- **Requirement**:
Please output only the lines running from the one that contains "This screenshot has height=819, width=1456." through the last line of the data below, exactly as they stand, with no pictures.

- **Collected data entries**:
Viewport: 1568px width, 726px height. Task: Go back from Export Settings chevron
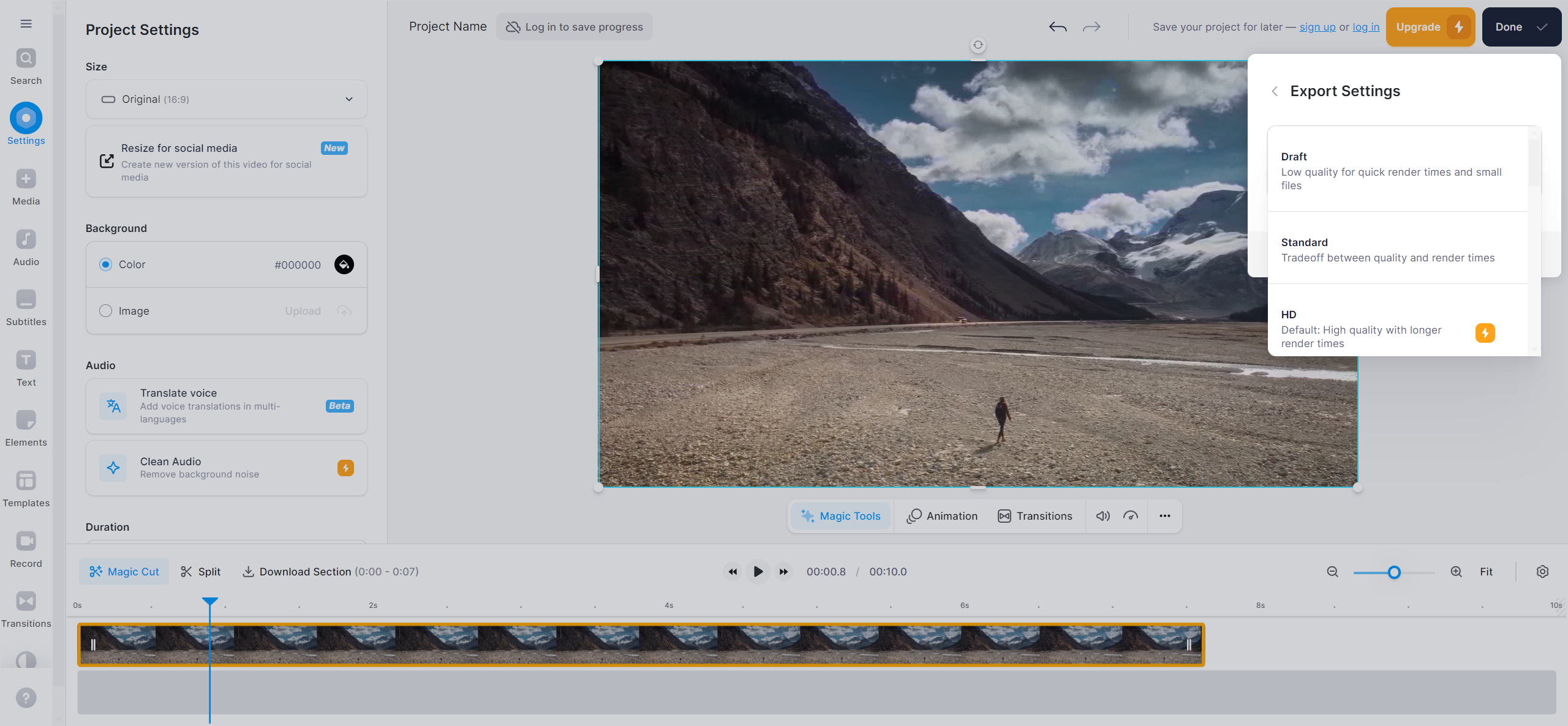point(1275,91)
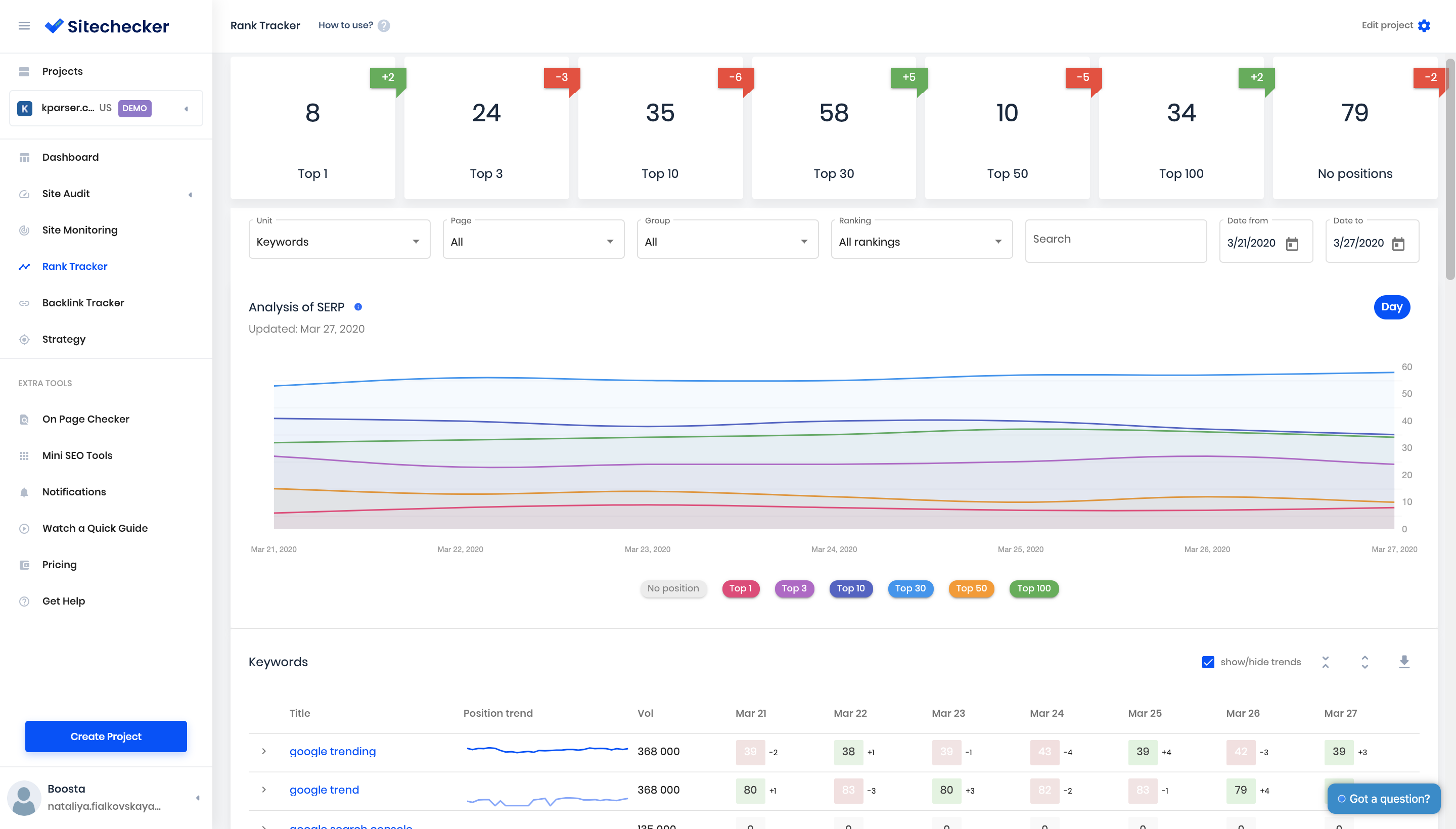This screenshot has height=829, width=1456.
Task: Open Edit project gear icon
Action: pos(1424,26)
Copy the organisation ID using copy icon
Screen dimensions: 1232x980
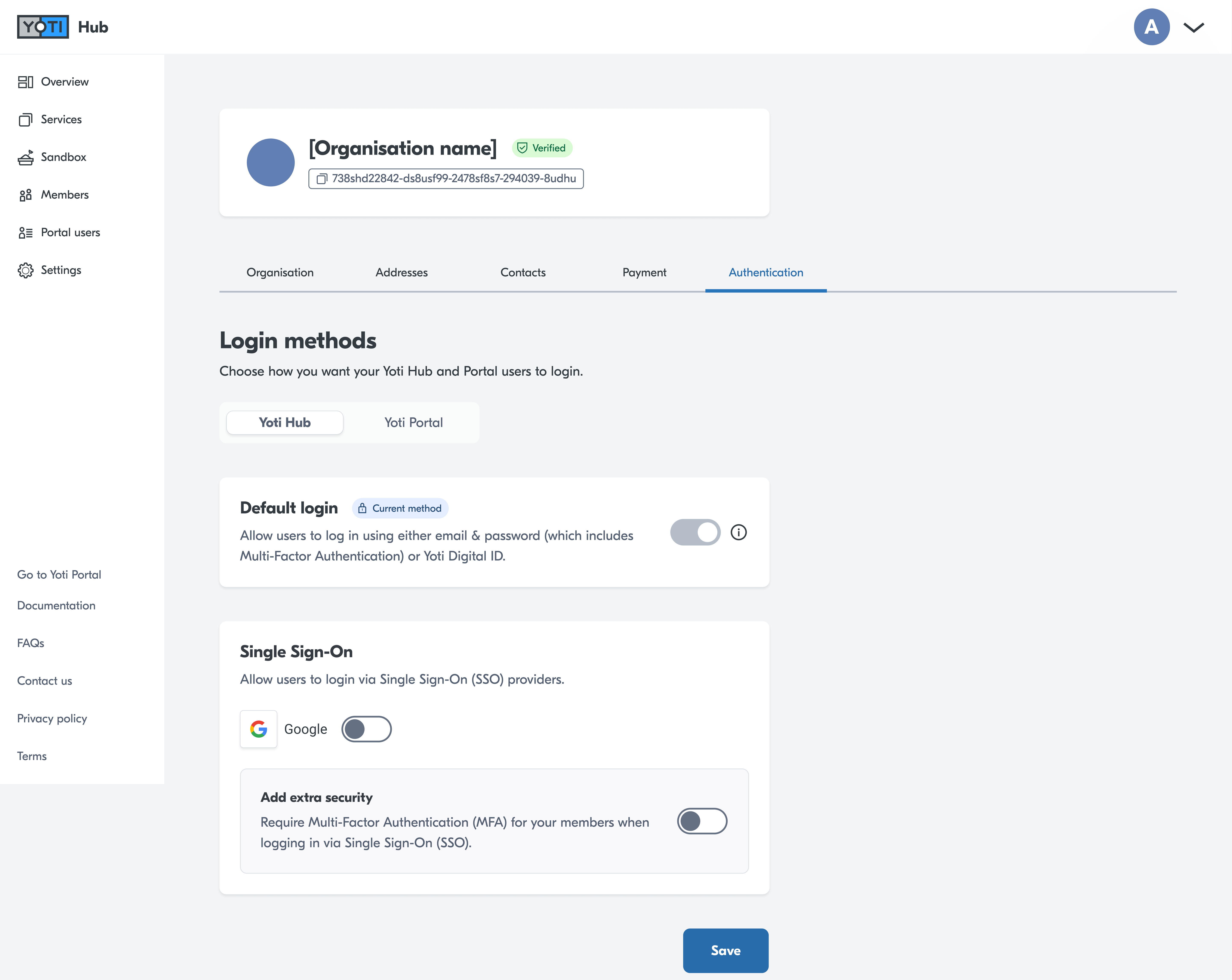322,179
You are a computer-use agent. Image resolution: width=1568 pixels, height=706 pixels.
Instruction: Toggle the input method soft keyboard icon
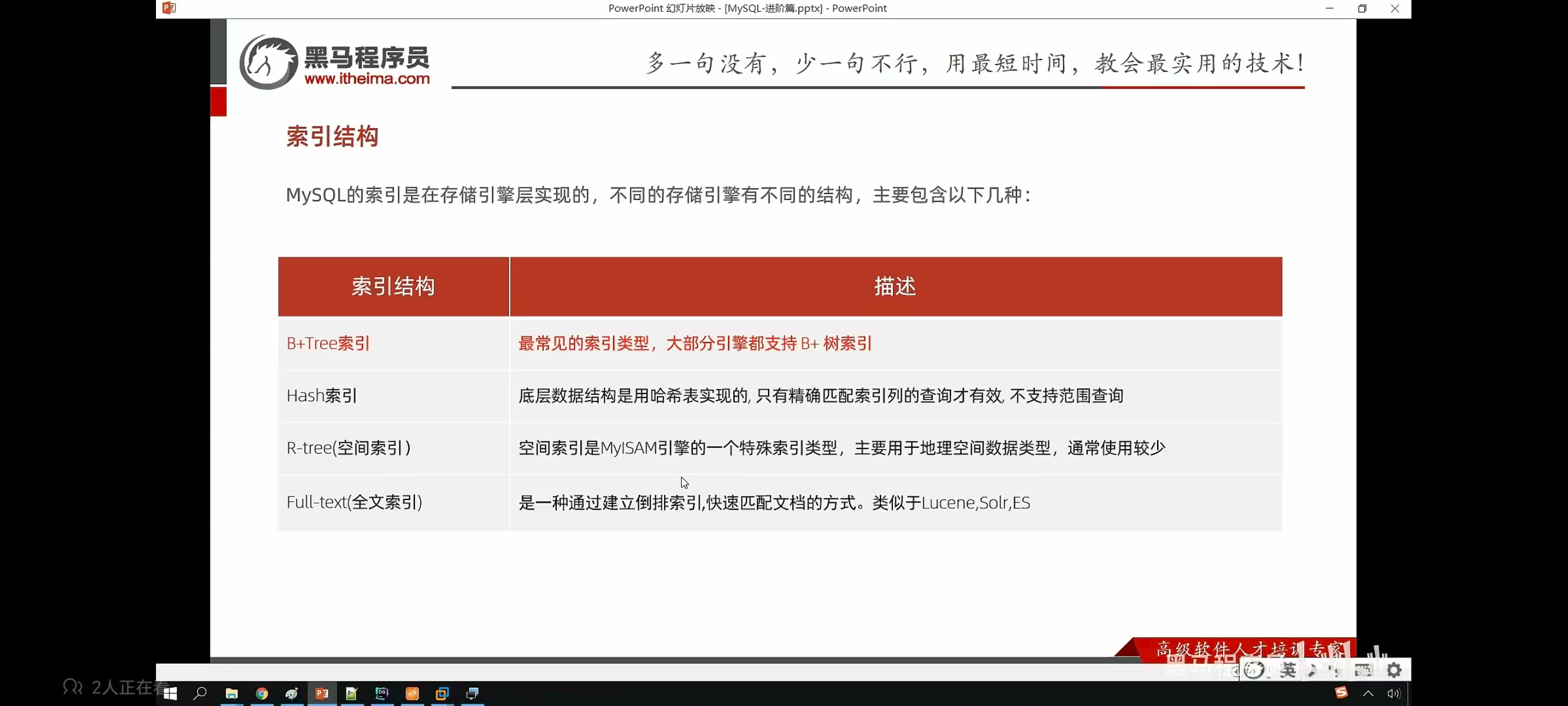pos(1363,670)
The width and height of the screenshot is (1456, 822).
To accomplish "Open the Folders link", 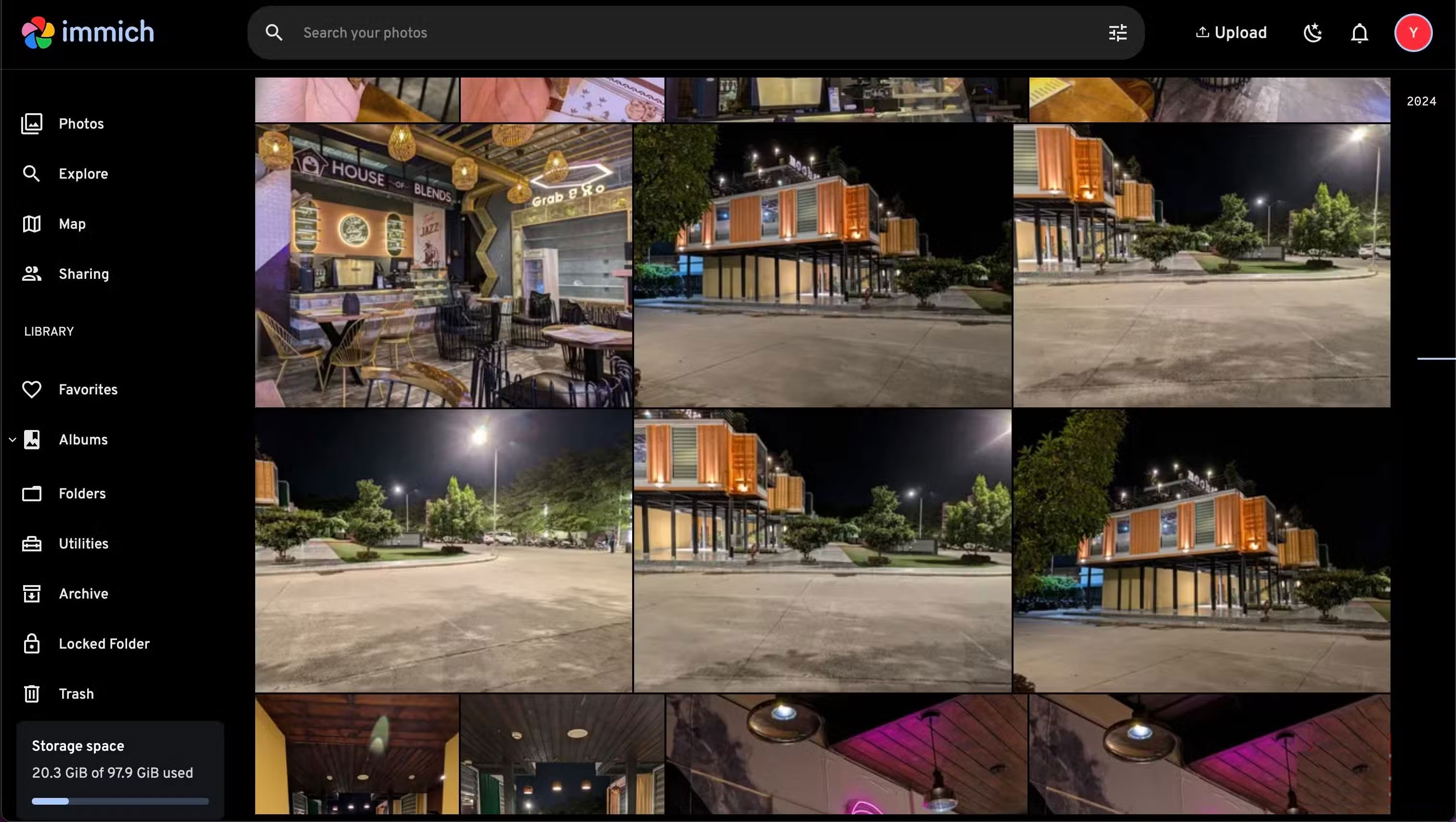I will tap(82, 494).
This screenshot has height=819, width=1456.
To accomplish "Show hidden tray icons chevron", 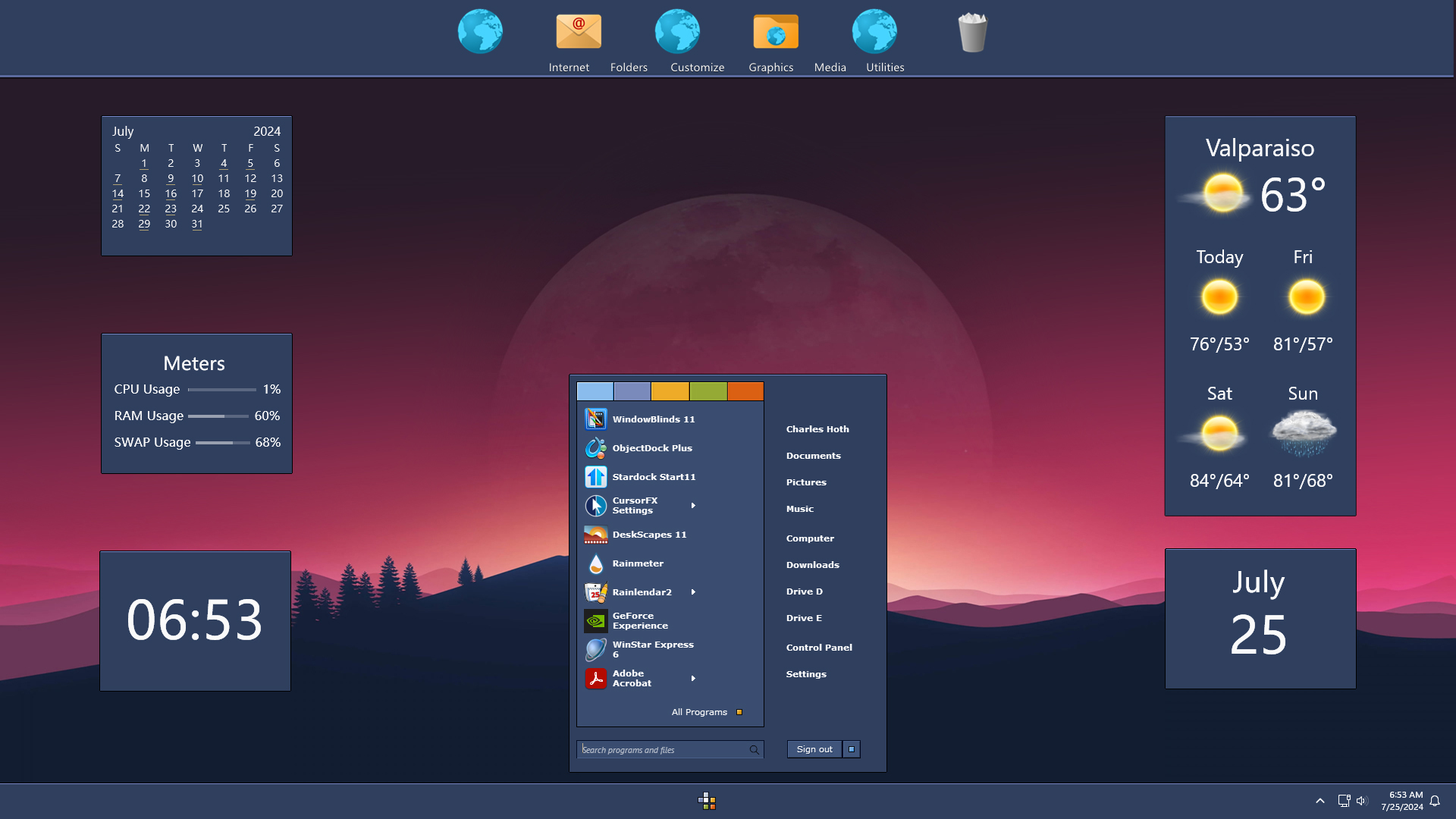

- **Result below**:
This screenshot has height=819, width=1456.
To accomplish "Show hidden tray icons chevron", 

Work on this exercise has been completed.